# Out of state DIY hunts



## HunterHads (Jun 28, 2005)

I know a lot of people on here go out of state each year on DIY hunts. Thinking about trying to do one this year. Looking to get some info on things like what state, total cost, How long you were there, How many deer you saw and the size of them. Things like that. Some pics would be nice to if you have them. I wont be going back to where I have been going for the last 3 years so im looking for something to replace that hunt. I would like to do it sometime in Oct but if I think its worth it ill give up my best Michigan weeks in November to go....


----------



## Ridge_runner7 (Aug 20, 2007)

I can probably help Hads. What states are you interested in?


----------



## HunterHads (Jun 28, 2005)

Mid west states. Ohio seems to be at the top of my list right now but im up for anything. I looking for somthing thats not going to cost me an arm and a leg too.


----------



## kingfisher 11 (Jan 26, 2000)

First thing you need to know...what is your budget? Then what type of game? weapon?

Tags for whitetail and elk are getting crazy out of state. If your budget is small then you need to look at OH, IN or MO.

It's getting to a point..... I can hunt places in CD for just about double the cost of a tag in some of the Mid western states. 

Always cheaper to go with a group. Every year I offer up a spot to guys from here to join us. I know it saves all of us money. I try to go as cheap as possible. It allows me more trips per year. I also get to meet some nice guys. I try to do at least 2 a year. If I am lucky I can squeeze three quality hunts in.


----------



## tadmdad (Sep 18, 2006)

This thread should probably be in the out of state hunts forum


----------



## Wally Gator (Sep 21, 2007)

Here's three archery kills from the same general area on public land in Hocking County Ohio. 



















http://www.michigan-sportsman.com/forum/picture.php?albumid=3630&pictureid=23424

You probably get your best bang for your buck in Ohio with the amount of public land available and the cost of a tag only being around $ 150 bucks.


----------



## uptracker (Jul 27, 2004)

Be different...do Indiana.


----------



## SPITFIRE (Feb 10, 2005)

KY is a good option too. The tag is $190.00 which includes your buck tag and two doe tags. Ended up seeing more shooters in one week than all of my years hunting in MI.


----------



## pjdionne (Sep 6, 2008)

South Dakota would give you a taste of the West and possibly a chance for a Muley and the tags are OTC...


----------



## Michihunter (Jan 8, 2003)

HH- If you get an opportunity, you may want to purchase this very informational book on the subject:


----------



## big red1 (Jan 4, 2011)

i have a friend that lives in michigan and he comes down here to ohio every year to dove hunt to get his dogs ready for retrieving grouse and woodcock up there.then he comes back in late october for the pre-rut to bow hunt.i go up there to bird and bow hunt and go back for rifle season in the u p with him.if you go to s e ohio,there is plenty of public land to hunt and if you can put in a week of hunting there you could bag a really nice buck and a couple of fat does for less than most western hunts would cost for one animal.could possibly do a fall turkey hunt at the same time.another tought is to do a swap hunt.this depending what you may have to offer for them.


----------



## brushbuster (Nov 9, 2009)

I am going back to Ohio on public land again this year.

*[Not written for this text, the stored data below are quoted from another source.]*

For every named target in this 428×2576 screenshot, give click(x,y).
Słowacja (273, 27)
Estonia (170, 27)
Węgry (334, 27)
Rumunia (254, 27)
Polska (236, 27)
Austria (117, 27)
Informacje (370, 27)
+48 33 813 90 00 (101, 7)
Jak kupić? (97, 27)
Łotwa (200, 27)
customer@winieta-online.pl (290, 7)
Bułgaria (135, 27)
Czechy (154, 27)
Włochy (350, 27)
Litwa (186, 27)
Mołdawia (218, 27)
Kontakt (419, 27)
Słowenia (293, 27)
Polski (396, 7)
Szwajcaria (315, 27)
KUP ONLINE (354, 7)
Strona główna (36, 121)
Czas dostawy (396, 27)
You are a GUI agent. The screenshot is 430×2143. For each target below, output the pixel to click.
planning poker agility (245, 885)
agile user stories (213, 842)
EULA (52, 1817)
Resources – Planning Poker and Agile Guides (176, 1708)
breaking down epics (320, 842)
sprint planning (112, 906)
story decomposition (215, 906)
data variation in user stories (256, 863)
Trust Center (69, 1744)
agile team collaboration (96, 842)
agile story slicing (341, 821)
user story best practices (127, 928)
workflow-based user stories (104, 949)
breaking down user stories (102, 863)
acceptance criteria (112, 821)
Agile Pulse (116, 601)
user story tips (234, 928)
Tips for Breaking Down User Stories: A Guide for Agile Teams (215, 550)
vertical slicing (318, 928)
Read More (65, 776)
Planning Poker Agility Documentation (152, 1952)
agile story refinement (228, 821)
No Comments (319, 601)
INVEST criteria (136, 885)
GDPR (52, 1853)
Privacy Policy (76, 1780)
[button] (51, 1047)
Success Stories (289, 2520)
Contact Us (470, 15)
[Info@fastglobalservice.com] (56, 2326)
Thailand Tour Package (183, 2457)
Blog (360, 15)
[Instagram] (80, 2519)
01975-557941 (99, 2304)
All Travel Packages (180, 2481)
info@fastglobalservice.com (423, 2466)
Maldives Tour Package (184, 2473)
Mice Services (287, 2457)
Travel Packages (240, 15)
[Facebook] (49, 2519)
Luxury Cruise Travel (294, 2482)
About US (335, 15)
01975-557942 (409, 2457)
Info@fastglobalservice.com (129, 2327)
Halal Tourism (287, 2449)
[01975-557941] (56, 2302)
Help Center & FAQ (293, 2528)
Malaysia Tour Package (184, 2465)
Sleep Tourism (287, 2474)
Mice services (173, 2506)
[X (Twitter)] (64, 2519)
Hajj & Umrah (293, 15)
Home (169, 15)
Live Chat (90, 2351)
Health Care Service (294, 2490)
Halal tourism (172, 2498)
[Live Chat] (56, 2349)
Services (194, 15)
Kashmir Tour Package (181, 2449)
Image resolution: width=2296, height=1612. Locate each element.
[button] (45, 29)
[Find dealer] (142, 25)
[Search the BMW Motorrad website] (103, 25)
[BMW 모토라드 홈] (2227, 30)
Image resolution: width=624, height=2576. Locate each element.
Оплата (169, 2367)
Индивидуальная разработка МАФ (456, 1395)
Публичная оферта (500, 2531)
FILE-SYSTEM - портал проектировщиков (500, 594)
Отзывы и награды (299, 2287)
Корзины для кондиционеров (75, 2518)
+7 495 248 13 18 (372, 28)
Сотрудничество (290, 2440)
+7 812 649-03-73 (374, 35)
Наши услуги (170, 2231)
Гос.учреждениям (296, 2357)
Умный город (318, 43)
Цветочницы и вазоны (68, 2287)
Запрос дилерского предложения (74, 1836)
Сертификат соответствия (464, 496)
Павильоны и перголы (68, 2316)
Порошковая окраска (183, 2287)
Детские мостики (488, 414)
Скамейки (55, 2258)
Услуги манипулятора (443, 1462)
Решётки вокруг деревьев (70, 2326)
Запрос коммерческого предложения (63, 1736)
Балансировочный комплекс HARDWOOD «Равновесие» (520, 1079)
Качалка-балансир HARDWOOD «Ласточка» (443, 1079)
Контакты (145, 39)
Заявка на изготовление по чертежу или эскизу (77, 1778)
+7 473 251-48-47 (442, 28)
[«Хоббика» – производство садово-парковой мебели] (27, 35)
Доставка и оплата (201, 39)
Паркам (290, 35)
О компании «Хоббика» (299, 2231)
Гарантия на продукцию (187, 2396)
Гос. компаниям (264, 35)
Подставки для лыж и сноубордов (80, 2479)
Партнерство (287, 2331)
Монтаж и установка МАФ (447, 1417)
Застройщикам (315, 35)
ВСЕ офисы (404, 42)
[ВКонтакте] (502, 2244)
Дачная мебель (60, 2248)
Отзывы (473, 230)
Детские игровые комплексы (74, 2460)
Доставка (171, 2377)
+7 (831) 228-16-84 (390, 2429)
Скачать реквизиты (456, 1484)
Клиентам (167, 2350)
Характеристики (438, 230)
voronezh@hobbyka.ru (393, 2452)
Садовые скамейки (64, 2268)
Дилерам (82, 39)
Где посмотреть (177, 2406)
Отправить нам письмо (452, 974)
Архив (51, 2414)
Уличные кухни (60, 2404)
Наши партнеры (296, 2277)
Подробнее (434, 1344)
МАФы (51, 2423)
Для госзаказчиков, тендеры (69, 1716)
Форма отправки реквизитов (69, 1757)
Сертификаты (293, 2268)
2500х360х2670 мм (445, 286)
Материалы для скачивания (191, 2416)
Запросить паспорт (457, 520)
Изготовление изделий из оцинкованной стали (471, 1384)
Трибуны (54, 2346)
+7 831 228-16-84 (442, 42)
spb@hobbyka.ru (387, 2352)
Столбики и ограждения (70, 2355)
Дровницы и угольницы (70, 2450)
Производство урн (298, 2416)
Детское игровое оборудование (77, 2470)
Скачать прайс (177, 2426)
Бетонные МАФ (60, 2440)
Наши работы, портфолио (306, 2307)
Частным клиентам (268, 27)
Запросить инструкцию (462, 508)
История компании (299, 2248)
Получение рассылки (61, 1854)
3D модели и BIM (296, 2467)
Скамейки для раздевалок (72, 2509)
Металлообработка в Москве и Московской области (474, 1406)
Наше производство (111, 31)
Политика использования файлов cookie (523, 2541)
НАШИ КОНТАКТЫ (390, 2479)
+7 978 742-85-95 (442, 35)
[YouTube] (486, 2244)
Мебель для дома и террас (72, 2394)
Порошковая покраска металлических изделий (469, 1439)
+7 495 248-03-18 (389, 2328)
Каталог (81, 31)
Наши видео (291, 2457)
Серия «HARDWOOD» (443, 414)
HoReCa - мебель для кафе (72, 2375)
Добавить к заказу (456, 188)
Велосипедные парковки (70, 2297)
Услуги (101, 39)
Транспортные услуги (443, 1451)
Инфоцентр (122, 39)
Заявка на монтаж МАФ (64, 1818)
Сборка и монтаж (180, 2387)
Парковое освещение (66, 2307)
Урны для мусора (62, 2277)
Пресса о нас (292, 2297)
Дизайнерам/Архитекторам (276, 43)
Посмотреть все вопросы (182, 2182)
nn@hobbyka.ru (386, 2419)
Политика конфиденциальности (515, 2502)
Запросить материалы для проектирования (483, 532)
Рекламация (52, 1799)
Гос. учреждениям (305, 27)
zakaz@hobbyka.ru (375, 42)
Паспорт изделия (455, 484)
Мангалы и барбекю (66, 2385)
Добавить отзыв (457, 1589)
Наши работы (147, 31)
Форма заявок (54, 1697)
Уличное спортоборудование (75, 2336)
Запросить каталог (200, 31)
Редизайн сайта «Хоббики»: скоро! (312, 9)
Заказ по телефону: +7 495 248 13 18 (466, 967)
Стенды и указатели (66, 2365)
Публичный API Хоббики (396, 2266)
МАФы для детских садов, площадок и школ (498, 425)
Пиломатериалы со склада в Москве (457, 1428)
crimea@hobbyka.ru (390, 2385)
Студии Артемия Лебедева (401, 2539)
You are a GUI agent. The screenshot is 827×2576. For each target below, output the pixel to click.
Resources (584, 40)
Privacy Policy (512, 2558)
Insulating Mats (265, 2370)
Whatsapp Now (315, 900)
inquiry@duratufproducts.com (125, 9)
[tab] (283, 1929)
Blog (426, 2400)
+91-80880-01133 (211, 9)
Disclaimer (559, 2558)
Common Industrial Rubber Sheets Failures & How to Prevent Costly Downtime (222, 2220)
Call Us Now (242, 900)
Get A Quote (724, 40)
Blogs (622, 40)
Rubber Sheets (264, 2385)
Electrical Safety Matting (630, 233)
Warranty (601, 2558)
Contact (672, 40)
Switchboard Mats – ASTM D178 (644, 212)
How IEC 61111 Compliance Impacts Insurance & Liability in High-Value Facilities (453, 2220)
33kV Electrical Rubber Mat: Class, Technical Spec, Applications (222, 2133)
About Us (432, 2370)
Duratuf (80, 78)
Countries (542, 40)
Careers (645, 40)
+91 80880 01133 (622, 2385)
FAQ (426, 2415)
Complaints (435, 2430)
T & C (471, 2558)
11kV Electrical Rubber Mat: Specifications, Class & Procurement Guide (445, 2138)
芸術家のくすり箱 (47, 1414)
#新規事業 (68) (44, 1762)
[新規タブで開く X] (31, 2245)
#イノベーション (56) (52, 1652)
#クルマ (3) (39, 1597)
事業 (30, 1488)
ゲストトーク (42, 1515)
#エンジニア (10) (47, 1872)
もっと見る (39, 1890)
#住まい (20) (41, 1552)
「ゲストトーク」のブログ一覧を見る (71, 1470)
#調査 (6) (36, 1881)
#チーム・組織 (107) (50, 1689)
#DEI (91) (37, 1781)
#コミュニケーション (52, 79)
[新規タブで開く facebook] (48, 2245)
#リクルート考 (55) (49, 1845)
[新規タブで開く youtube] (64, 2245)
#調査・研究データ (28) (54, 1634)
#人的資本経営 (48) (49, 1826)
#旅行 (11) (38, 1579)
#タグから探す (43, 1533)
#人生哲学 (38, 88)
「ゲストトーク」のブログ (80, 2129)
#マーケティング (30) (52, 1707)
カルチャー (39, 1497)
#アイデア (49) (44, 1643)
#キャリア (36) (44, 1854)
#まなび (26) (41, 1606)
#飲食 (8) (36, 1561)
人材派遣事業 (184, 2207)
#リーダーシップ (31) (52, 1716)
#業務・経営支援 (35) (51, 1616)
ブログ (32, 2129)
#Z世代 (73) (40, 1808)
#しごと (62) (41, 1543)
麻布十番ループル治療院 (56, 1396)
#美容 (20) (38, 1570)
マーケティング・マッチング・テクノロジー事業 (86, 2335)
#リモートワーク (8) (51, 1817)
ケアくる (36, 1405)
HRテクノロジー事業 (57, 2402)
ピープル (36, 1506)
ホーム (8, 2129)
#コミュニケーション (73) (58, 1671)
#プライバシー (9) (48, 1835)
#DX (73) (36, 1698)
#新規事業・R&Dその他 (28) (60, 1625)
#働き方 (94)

The place i was had lots of people but, I saw bucks every day and on 2 days i saw multiple trophy bucks. the key is going in the off season and scout as much as you can. Look not only for travell corridors but escape routes and human sign.. Trimmed out trees flags etc. I found a back door in and i got to my stand before any body arrived in the parking lots Once i heard trucks pulling in i heard deer crashing through the brush followed by flashlites. I never had a hunter come to my locations.
That hunt was pretty cheap. I camped, and cooked my own meals.


----------